TASK »
Extend the forum thread reviewing the Marquis by Kingsman Solara fireplace, picking up after its final post.

EXTRACTED TEXT »
# REVIEW FOR MARQUIS BY KINGSMAN "SOLARA" MODEL 36"



## VeganSally (Nov 6, 2009)

I had this fireplace installed three days ago. It is quite pretty - the log-set is one of the best I have seen.

However, the heat output is really disappointing, at only 21,000 BTUs. It does not heat up my small family room sufficiently. 

I would not recommend this if you are looking for a heating source. If you are just looking for ambiance, then this fireplace might be OK for you.

Looks good, but disappointing heat output. It also makes a loud 'bang' noise every once in a while which makes everyone in the room jump.

Not recommend. I wish I had bought a Valor instead. When I was purchasing this I could not find even one on-line review, which is why I am posting this so quickly. I hope to save someone else from making the same mistake I made.


----------



## trafick (Nov 6, 2009)

How big is the room?  They say that most gas logs are for ambiance only, if you want serious heat you need a gas stove.


----------



## VeganSally (Nov 6, 2009)

It really isn't a  big room, but I am not really sure of the dimensions.  Maybe around 10ft x 14 ft?  Rough estimate though.  But at our old house we had a Valor gas insert in a room that was larger than this room, and that baby REALLY warmed the room up FAST!  We have a gas stove in our living room now, and that does do the job in that part of the house - but it is 38,000 BTUs.  Also, the cast iron retains the heat.  Also, my mother has a regular gas fireplace (not a gas stove) in her family room and that room gets hot really fast too - I think mine just isn't powerful enough.  Oh well.  It does heat, just not as much as I had hoped for.

RECORD EXTRACTS »
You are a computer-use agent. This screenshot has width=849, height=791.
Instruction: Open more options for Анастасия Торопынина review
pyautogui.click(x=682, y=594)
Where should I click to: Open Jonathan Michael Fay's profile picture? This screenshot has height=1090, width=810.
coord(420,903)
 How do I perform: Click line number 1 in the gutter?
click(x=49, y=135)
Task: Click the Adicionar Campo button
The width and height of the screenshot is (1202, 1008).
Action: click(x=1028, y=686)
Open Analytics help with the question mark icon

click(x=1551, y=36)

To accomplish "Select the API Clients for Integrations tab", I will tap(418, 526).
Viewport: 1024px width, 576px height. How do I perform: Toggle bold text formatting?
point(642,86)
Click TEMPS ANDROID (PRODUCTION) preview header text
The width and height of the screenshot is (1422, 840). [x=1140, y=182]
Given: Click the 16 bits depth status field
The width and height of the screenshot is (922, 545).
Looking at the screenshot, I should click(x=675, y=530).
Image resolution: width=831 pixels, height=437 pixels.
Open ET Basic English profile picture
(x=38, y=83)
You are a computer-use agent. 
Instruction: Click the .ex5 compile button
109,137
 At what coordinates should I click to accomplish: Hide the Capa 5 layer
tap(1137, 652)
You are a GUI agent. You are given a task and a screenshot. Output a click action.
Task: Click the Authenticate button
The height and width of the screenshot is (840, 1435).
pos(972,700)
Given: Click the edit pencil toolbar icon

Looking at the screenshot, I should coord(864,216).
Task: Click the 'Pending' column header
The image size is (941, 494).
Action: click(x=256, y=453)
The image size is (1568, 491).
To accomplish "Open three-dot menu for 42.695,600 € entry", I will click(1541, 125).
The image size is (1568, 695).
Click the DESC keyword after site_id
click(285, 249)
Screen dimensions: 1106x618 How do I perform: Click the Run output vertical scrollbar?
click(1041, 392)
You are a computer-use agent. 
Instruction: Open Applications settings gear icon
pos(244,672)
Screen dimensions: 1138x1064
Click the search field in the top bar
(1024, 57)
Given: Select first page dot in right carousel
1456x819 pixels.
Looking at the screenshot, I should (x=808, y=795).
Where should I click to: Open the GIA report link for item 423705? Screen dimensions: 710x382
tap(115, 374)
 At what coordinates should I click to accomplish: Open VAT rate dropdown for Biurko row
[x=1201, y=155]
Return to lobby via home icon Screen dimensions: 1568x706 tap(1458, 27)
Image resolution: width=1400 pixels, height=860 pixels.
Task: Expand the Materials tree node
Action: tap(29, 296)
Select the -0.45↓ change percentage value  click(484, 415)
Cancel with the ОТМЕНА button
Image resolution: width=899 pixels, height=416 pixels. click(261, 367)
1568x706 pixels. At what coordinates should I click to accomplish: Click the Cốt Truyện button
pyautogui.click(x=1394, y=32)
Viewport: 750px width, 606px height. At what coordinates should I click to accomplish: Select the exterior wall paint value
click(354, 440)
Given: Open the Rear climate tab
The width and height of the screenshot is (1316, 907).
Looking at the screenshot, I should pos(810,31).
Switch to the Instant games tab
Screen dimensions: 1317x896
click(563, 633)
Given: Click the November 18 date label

RESPONSE TO THE EXERCISE »
----------



## Fsappo (Nov 6, 2009)

21K Btus is not a lot of heat in a vented fireplace, regardless of the make.  I sell Kingsman and Regency gas fireplace in our showroom.  I normally lean towards the Regency line if heat is one of the things a client tells me they are looking for.  Also, prior to purchasing , it's good to look at the efficiency ratings along with the btu's as a guide.

Kingsman does make some pretty fireplaces.  You need to look thru their line closely with your salesperson to find the ones that heat and the ones that don't, prior to making a purchase.


----------



## VeganSally (Nov 6, 2009)

Franks, I am afraid that your 'advice' isn't going to do me much good now!   At this point I am simply trying to help others who are googling on the internet looking for feedback regarding this specific fireplace - I just don't want anyone else purchasing the same fireplace and then being disappointed when they find that they are not getting the heat that they had hoped for. 

I had a Valor 20,000 BTU insert at my previous house and that fireplace gave off VERY serious heat.


----------



## Fsappo (Nov 6, 2009)

Yup, when I said "you" I meant folks looking. I have a Valor 20K btu fireplace in my showroom and a Kingsman 18K btu..much more heat from the Valor.  Valor makes a very nice product.  Also, to those who have not already bought (which is why I kept saying "prior to purchase") it makes a lot of sense to not buy from a brochure if you can help it.  A lot of retailers have a dozen or so gas fireplace burning on display and will be glad to demonstrate them to you.  It will also give you a more realistic idea of what the flame will look like.  The flames in some brochures are doctored up.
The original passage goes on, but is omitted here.